Stored items:

::::::::

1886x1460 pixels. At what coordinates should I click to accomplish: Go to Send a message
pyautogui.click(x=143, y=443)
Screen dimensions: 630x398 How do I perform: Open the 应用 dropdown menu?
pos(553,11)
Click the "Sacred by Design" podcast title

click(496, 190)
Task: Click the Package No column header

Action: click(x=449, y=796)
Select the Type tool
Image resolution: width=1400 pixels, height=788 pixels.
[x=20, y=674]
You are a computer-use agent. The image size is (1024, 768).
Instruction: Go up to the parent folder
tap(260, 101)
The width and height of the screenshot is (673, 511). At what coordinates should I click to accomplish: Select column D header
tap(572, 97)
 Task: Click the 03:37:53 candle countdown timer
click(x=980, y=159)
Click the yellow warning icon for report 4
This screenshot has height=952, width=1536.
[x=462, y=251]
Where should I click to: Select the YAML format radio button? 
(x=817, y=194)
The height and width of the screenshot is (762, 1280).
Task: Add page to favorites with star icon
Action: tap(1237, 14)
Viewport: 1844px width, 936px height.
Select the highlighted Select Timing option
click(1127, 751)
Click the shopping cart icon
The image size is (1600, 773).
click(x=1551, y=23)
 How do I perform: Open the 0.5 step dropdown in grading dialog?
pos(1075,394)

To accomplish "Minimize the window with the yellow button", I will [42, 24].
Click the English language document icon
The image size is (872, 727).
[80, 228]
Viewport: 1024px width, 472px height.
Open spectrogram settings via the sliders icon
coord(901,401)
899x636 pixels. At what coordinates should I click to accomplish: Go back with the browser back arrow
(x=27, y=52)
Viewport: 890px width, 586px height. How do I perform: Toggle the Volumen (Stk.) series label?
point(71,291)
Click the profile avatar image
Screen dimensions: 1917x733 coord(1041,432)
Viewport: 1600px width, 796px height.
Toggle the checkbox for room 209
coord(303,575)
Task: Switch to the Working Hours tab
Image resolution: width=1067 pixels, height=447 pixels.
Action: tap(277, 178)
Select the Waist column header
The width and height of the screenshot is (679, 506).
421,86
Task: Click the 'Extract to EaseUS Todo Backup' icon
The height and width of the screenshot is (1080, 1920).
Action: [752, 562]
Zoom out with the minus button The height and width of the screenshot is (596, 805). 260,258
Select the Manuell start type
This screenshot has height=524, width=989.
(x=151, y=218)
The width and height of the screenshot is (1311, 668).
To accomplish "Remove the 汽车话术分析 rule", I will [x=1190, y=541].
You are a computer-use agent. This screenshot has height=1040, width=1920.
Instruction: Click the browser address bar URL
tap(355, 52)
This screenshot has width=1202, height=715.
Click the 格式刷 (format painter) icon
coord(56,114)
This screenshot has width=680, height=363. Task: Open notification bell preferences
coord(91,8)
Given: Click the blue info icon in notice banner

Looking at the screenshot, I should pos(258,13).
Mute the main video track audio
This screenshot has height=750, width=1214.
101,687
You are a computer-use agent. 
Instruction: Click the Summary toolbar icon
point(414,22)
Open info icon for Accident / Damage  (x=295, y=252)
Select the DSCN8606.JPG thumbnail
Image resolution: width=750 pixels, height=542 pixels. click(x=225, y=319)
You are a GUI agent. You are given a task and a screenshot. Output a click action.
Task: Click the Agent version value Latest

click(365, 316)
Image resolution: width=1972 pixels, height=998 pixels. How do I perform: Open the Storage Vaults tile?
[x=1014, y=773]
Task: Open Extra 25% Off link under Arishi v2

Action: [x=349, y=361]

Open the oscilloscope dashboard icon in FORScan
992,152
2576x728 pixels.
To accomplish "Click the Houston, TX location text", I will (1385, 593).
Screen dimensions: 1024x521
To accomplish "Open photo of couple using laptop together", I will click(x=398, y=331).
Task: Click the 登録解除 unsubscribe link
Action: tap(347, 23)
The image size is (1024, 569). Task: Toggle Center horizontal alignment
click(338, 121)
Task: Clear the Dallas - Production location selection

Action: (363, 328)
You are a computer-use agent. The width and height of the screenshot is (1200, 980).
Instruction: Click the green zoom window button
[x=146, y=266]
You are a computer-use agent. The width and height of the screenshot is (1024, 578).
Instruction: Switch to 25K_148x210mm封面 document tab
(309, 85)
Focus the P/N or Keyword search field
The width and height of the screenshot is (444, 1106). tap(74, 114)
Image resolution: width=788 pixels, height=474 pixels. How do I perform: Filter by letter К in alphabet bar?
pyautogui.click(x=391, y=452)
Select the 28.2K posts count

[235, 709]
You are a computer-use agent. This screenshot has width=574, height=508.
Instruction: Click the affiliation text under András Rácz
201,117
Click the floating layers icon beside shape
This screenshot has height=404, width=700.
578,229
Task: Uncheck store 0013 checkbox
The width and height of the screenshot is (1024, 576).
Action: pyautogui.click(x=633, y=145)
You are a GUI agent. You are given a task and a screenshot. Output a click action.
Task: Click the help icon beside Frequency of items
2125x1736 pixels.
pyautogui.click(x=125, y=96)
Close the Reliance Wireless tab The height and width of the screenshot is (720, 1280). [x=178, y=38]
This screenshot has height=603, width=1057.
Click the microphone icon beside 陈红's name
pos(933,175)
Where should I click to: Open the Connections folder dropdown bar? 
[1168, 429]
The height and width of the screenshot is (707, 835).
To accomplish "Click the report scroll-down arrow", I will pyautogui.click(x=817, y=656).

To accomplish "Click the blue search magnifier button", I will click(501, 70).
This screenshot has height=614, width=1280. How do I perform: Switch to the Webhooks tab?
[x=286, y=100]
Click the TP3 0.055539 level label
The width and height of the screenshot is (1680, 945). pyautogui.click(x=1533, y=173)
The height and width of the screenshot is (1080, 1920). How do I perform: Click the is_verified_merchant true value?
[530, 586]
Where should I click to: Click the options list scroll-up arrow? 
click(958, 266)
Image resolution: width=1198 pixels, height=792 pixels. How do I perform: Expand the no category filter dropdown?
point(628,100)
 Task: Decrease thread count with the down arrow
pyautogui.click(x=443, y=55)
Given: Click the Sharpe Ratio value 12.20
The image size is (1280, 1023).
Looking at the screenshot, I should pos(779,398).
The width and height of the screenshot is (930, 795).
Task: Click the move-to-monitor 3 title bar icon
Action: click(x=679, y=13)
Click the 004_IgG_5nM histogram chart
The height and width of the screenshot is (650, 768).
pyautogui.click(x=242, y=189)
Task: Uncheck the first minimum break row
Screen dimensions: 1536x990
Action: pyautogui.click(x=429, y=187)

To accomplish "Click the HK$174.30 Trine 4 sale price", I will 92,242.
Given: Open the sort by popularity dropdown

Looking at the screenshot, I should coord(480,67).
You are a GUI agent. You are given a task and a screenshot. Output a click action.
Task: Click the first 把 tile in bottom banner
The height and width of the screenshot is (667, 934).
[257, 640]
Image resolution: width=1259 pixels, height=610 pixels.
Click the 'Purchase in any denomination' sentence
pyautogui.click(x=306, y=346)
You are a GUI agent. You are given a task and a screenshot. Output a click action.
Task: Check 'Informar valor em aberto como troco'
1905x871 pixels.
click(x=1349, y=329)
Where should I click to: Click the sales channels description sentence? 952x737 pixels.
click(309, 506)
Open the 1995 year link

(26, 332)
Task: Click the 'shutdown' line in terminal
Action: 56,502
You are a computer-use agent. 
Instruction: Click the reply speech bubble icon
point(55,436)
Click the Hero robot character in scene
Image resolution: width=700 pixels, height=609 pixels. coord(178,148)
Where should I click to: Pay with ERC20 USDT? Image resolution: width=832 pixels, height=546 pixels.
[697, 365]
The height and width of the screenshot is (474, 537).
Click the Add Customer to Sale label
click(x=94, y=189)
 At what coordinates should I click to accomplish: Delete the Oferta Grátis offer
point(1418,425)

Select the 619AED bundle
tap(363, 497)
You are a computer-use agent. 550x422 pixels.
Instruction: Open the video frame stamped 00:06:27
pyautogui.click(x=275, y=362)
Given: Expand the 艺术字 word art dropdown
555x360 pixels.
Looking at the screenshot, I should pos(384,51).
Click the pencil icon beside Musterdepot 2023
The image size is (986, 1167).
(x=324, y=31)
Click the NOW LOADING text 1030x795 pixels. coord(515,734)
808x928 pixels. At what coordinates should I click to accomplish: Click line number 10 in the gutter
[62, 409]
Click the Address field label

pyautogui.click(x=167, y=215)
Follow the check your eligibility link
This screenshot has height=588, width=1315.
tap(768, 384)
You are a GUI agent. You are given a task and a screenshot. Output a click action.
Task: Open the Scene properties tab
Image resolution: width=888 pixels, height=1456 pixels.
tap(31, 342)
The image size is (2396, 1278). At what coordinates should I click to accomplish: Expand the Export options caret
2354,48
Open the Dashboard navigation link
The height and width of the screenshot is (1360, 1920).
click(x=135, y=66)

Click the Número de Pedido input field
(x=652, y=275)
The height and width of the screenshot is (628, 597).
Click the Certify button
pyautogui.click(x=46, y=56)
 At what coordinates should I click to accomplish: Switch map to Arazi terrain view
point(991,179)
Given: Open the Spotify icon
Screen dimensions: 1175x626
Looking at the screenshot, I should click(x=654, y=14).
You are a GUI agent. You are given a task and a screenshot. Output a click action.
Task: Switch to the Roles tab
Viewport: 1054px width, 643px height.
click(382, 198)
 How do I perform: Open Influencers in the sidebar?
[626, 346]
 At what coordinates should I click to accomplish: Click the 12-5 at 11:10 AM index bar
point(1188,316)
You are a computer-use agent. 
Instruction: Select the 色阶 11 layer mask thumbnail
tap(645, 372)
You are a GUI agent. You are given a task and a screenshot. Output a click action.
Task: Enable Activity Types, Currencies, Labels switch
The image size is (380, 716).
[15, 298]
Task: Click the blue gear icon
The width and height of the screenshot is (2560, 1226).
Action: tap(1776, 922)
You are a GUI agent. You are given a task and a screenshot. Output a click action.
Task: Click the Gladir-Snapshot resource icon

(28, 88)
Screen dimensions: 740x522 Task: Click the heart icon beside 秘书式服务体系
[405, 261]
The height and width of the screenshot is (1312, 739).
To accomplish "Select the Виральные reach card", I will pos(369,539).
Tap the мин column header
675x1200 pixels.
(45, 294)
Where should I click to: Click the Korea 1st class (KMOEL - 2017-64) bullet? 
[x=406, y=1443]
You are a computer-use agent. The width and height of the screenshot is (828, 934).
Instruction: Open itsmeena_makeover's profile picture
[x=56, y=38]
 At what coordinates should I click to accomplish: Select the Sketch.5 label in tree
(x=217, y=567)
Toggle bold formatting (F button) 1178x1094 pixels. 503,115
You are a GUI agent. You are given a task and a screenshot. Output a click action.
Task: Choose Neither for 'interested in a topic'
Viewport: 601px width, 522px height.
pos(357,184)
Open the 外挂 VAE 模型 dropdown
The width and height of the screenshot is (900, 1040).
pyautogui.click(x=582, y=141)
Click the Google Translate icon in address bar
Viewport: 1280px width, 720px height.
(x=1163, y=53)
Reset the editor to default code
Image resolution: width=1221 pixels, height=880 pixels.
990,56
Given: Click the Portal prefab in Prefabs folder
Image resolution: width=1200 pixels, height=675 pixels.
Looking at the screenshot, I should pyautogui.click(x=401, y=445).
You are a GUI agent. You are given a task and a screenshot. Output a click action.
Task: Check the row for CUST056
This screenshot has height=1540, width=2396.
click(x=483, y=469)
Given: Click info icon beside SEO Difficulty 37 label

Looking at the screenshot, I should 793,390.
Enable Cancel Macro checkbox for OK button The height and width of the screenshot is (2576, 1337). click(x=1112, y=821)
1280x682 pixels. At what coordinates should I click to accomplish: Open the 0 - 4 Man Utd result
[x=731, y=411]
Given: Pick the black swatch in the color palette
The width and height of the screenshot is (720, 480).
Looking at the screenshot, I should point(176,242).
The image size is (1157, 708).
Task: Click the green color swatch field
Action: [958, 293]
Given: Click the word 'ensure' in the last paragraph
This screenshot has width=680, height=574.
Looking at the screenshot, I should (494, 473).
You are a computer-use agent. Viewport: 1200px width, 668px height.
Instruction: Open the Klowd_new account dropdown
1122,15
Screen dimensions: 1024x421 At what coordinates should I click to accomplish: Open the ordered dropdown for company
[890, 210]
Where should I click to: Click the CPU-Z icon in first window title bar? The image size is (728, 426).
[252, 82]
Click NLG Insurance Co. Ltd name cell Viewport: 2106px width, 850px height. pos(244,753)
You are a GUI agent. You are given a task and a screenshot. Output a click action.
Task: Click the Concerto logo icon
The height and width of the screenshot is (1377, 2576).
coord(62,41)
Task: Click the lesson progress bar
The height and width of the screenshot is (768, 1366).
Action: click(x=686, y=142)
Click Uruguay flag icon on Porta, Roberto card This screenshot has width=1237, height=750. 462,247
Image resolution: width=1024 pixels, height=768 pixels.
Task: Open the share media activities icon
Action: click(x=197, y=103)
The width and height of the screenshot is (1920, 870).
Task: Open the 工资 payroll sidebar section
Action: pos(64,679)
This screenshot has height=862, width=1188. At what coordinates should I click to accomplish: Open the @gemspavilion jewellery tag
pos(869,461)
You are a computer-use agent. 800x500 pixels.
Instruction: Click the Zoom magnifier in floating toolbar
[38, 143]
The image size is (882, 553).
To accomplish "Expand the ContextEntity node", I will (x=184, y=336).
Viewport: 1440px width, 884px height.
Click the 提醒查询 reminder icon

::::::::

What to work on. Among the records, find every line holding the word "computer" and copy it.

Answer space.
You are a computer-use agent. The image size is (1024, 768).
You are a computer-use agent. This screenshot has height=1040, width=1920.
You are a computer-use agent. 
You are a computer-use agent. The width and height of the screenshot is (1200, 980).
You are a computer-use agent. The width and height of the screenshot is (1024, 578).
You are a computer-use agent. This screenshot has width=574, height=508.
You are a computer-use agent. 
You are a computer-use agent. 550x422 pixels.
You are a computer-use agent. 
You are a computer-use agent. The width and height of the screenshot is (828, 934).
You are a computer-use agent. Viewport: 1200px width, 668px height.
You are a computer-use agent. 800x500 pixels.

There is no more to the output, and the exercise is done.